■ SET TASKS
a) Decide whether each statement agrees with the abstract on the temperature compensated current source, answering yes or no and quoting the words of the abstract that settle it: (i) the resistor in the current source is an integrated resistor; (ii) the other side of the resistor goes to ground through base-emitter junctions of a second pair of NPN transistors; (iii) the base-emitter junctions of the two NPN transistor pairs are poled in the same direction.
b) Carry on the abstract on the temperature compensated current source, starting after its final sentence.

■ SELECTED EXCERPT
Temperature compensated current source

Abstract

An integrated current source comprising a discrete resistor having one side thereof electrically connected through a PNP transistor to a first DC supply voltage and through series connected base-emitter diodes of a first pair of NPN transistors to a temperature stable DC supply voltage. The other side of the resistor is electrically connected to ground through series connected base-emitter junctions of a second pair of NPN transistors, with the base emitter junctions of the first and second transistor pairs being poled in opposite directions. The NPN transistors are caused to have collector currents that make the base-emitter junction voltages cancel on opposite sides of the resistor. This causes the temperature stable supply voltage to be established across the resistor in order to set a reference current in it, and in an NPN transistor driving the load, that is substantially constant and independent of temperature.

Entries for locating words and elements
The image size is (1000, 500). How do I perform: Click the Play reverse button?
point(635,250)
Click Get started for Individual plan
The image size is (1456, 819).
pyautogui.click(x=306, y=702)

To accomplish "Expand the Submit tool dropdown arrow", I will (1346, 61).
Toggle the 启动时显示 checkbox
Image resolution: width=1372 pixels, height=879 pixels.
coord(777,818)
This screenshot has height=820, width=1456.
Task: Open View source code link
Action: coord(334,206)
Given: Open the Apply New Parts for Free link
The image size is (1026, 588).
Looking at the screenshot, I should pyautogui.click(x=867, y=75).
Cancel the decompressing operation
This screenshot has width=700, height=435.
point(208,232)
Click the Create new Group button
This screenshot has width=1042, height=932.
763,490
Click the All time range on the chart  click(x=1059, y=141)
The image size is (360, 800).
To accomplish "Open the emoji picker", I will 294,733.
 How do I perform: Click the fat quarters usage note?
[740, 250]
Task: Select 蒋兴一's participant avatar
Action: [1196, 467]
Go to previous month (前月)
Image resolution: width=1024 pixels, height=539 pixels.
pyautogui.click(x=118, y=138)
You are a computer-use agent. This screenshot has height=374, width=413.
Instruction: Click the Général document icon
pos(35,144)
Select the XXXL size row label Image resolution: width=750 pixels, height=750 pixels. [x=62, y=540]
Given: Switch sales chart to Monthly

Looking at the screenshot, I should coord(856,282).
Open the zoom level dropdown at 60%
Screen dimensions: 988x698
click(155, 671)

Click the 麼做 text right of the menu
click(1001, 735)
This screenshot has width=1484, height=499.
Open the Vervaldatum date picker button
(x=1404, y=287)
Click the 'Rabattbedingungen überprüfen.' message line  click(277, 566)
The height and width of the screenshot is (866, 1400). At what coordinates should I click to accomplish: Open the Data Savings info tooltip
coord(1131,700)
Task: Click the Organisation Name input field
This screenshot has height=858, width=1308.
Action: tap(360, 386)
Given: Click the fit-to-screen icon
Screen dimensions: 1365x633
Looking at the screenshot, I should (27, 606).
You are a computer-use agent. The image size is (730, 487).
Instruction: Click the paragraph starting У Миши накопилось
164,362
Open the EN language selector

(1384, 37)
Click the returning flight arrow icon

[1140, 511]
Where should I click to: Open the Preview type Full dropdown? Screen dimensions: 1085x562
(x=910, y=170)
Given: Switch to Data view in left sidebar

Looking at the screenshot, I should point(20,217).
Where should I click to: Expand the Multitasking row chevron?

■ SOLVED PROBLEMS
a)
(i) No: "An integrated current source comprising a discrete resistor"
(ii) Yes: "The other side of the resistor is electrically connected to ground through series connected base-emitter junctions of a second pair of NPN transistors"
(iii) No: "with the base emitter junctions of the first and second transistor pairs being poled in opposite directions"

b)
Description

BACKGROUND OF INVENTION

This invention relates to current sources for transistor circuits and more particularly to a temperature compensated transistor current source that is suitable for manufacture in integrated circuit form.

Integrated current sources such as are described in chapter 4 of Analysis and Design of Analog Integrated Circuits by P. R. Gray and R. G. Meyer, John Wiley & Sons, 1977; section four of the booklet 101 Analog Integrated Circuit Designs by Interdesign; Inc., Sunnyvale, Calif., 1976; and U.S. Pat. No. 3,700,929, Oct. 24, 1972, Integrated Bi-Stable Circuit by T. M. Fredriksen, have been used in analog integrated circuits to make them less sensitive to power supply and temperature variations. In addition, improved temperature stability is provided by using a Zener diode to set a reference voltage in the current source. Although such a source is somewhat temperature compensated, it requires a supply voltage that must of necessity be greater than the Zener voltage, which may be greater than 7 volts. Temperature compensated integrated circuits are also described in U.S. Pat. Nos. 3,703,650, Nov. 21, 1972, by L. J. Kendall and 3,703,651, Nov. 21, 1972 by W. L. Blowers.

An object of this invention is the provision of an improved temperature compensated current source which is suitable for manufacture in integrated circuit form and which may operate from a supply voltage that is less than such a Zener voltage.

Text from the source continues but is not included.